**ZIEL DER ÜBUNG:**
Gib aus den Einträgen unten den Abschnitt von der Zeile mit „You are a GUI“ bis zur Zeile mit „Task: Click on“ wortgetreu aus, beide Zeilen eingeschlossen.
==== AUSZÜGE DER EINTRÄGE ====
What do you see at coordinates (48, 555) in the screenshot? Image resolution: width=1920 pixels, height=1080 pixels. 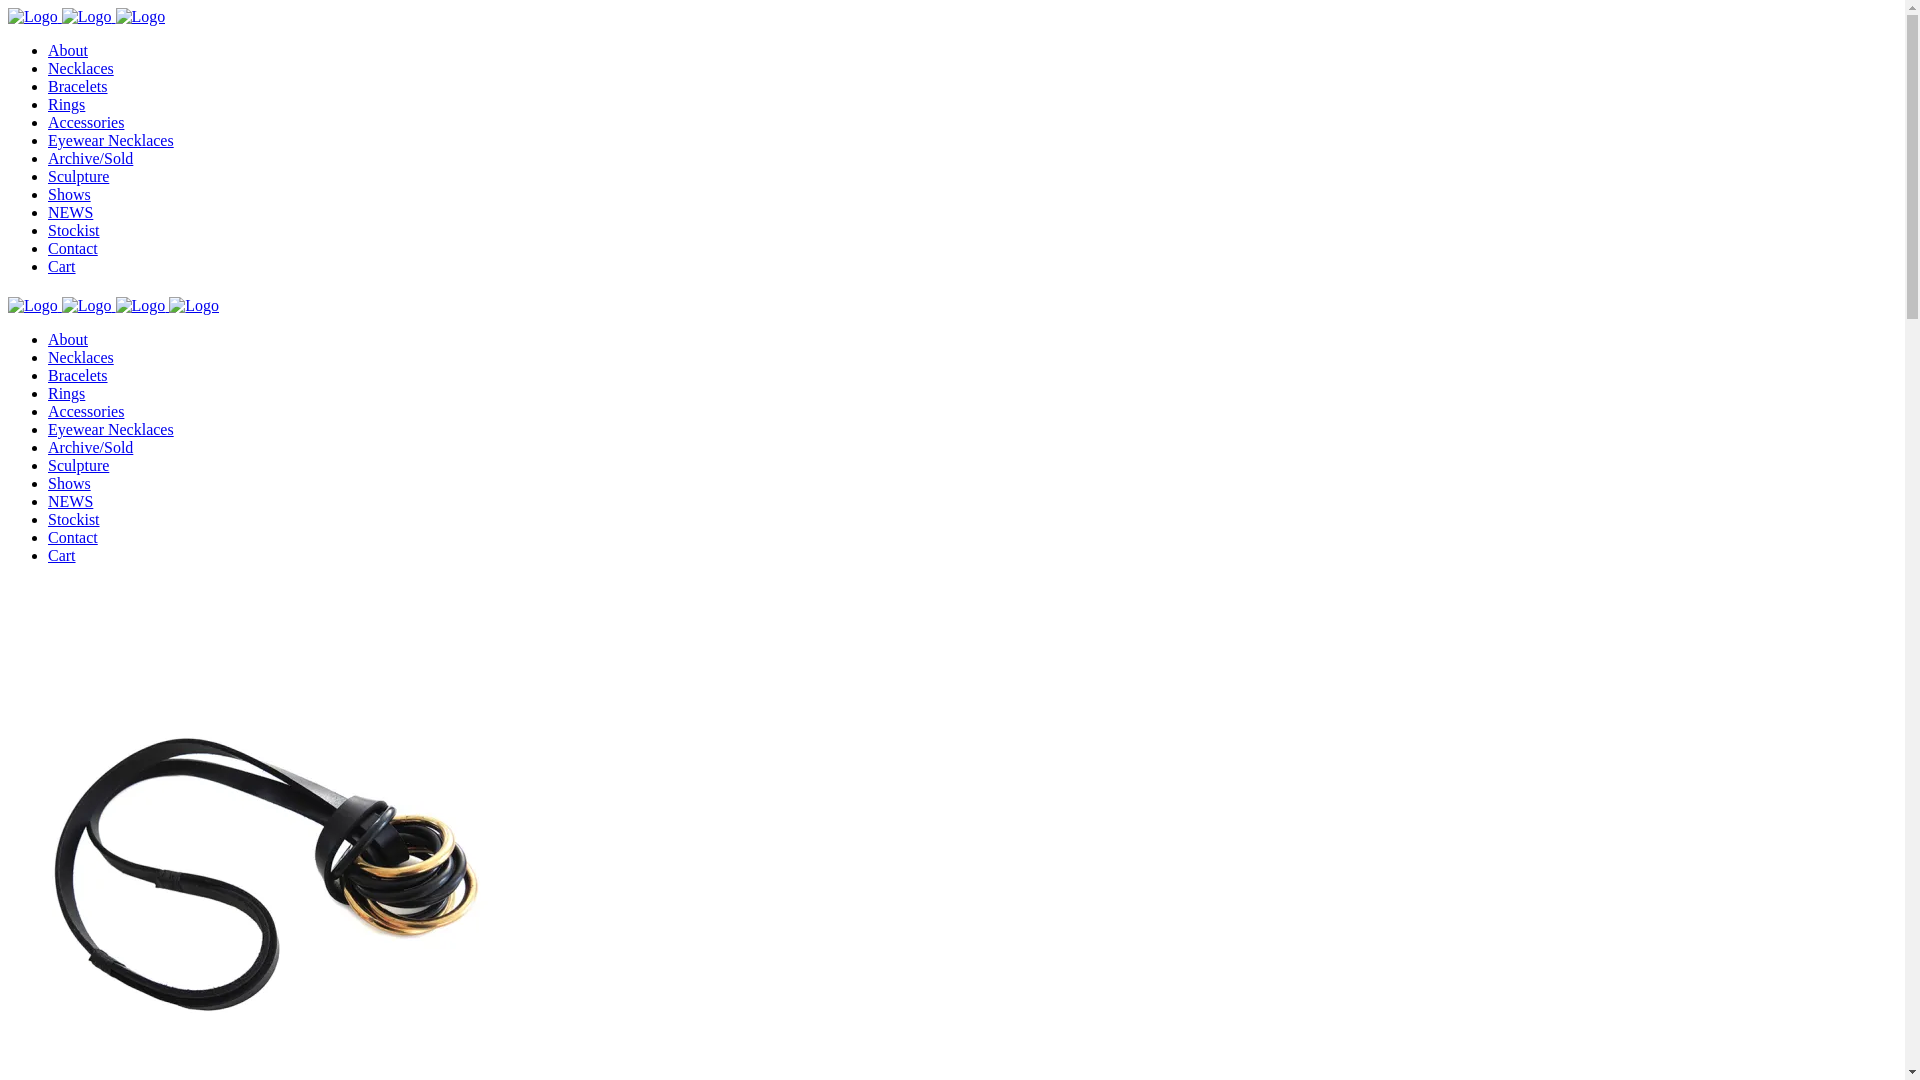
====
==== AUSZÜGE DER EINTRÄGE ====
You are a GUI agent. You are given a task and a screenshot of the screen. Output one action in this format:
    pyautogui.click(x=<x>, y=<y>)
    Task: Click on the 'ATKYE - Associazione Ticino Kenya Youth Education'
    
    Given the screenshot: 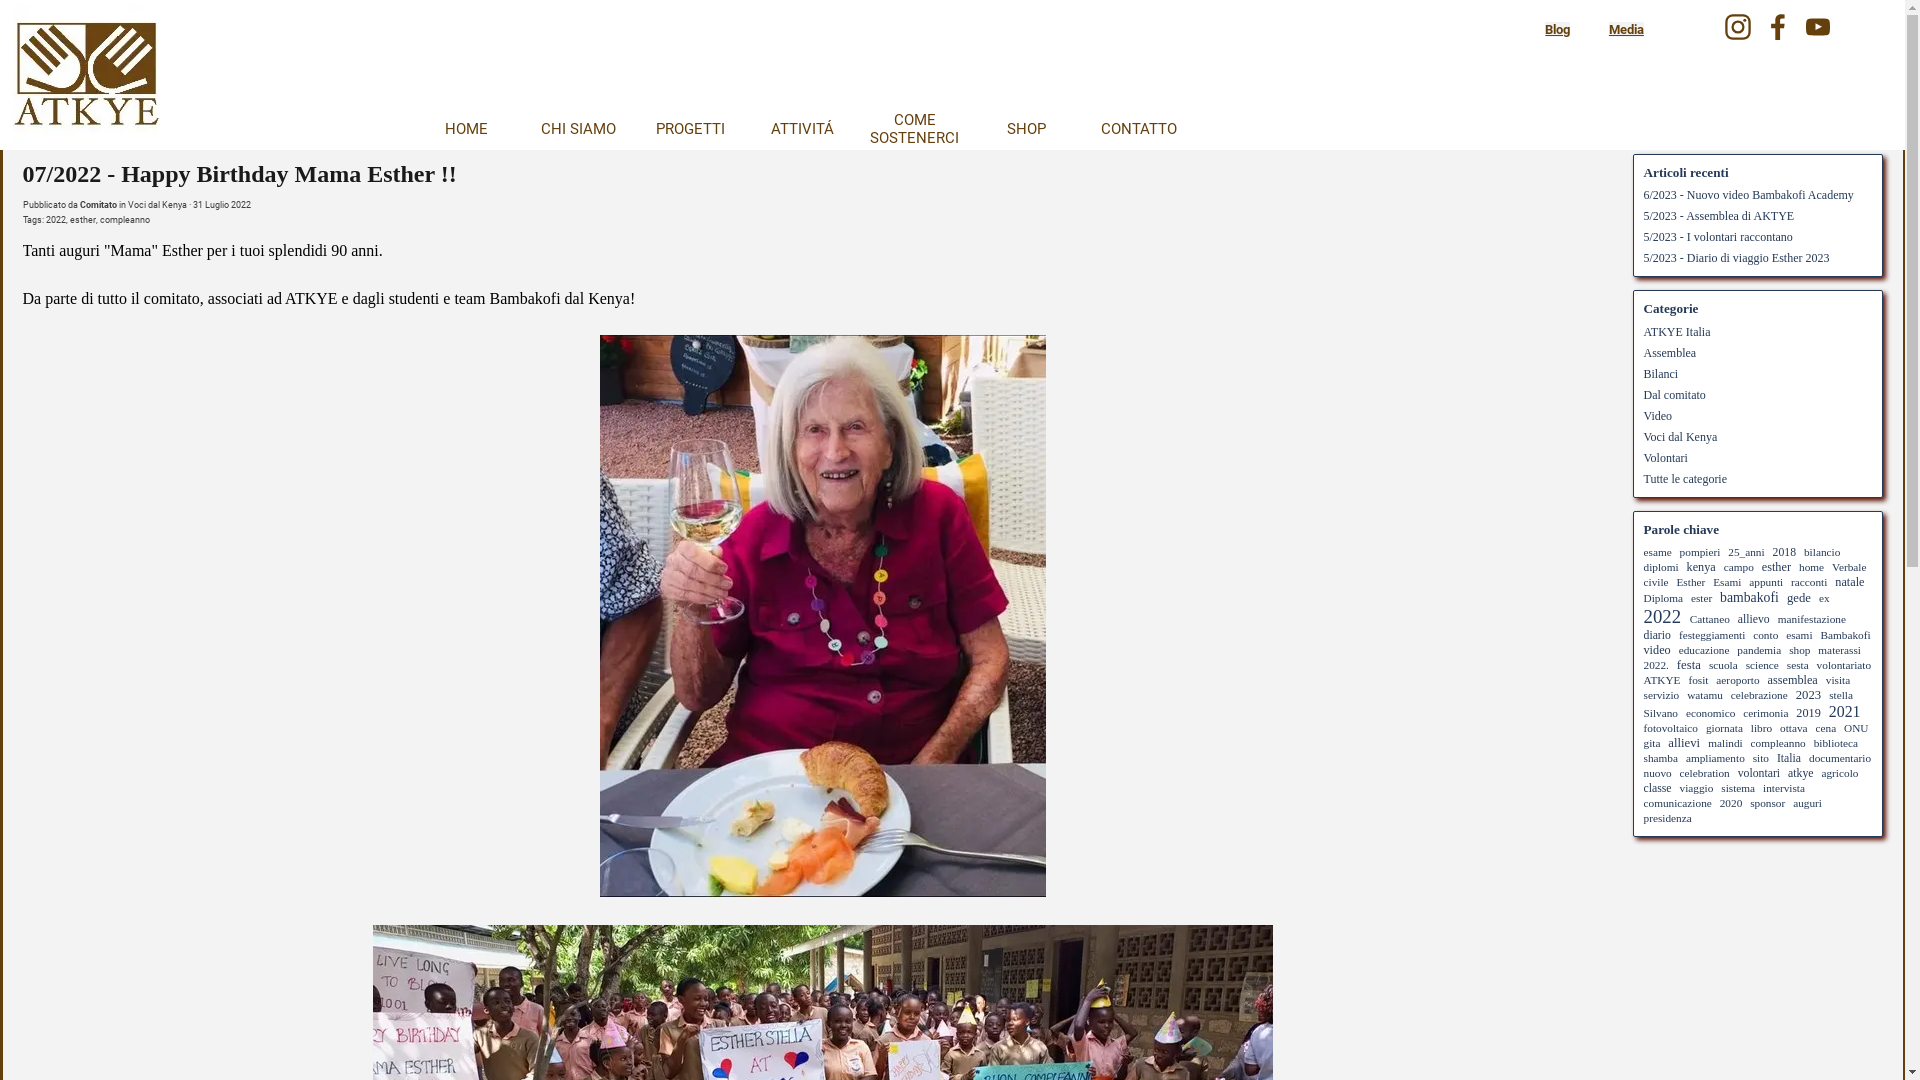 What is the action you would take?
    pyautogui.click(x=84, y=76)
====
==== AUSZÜGE DER EINTRÄGE ====
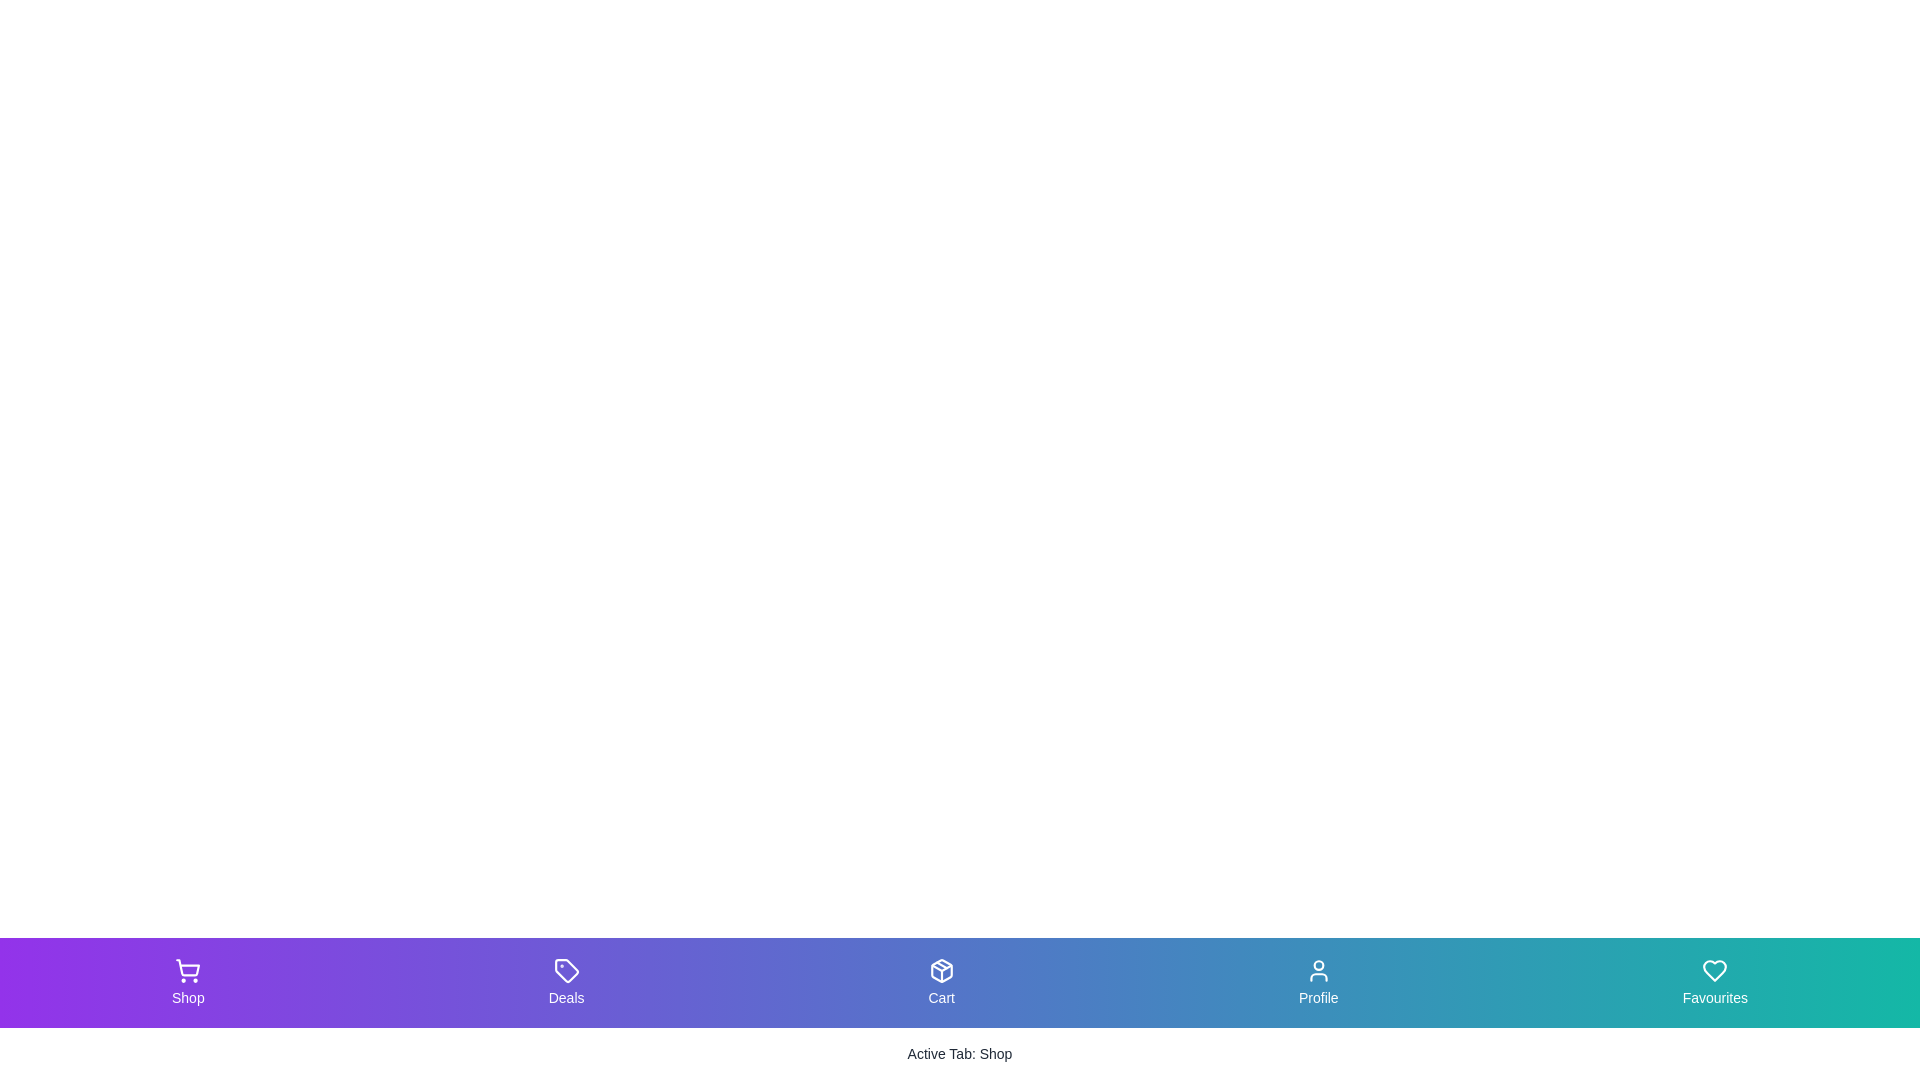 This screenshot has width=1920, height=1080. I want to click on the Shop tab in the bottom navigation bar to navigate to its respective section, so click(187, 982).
====
**ANTWORT SIEHE UNTEN:**
You are a GUI agent. You are given a task and a screenshot of the screen. Output one action in this format:
    pyautogui.click(x=<x>, y=<y>)
    Task: Click on the 'ATKYE - Associazione Ticino Kenya Youth Education'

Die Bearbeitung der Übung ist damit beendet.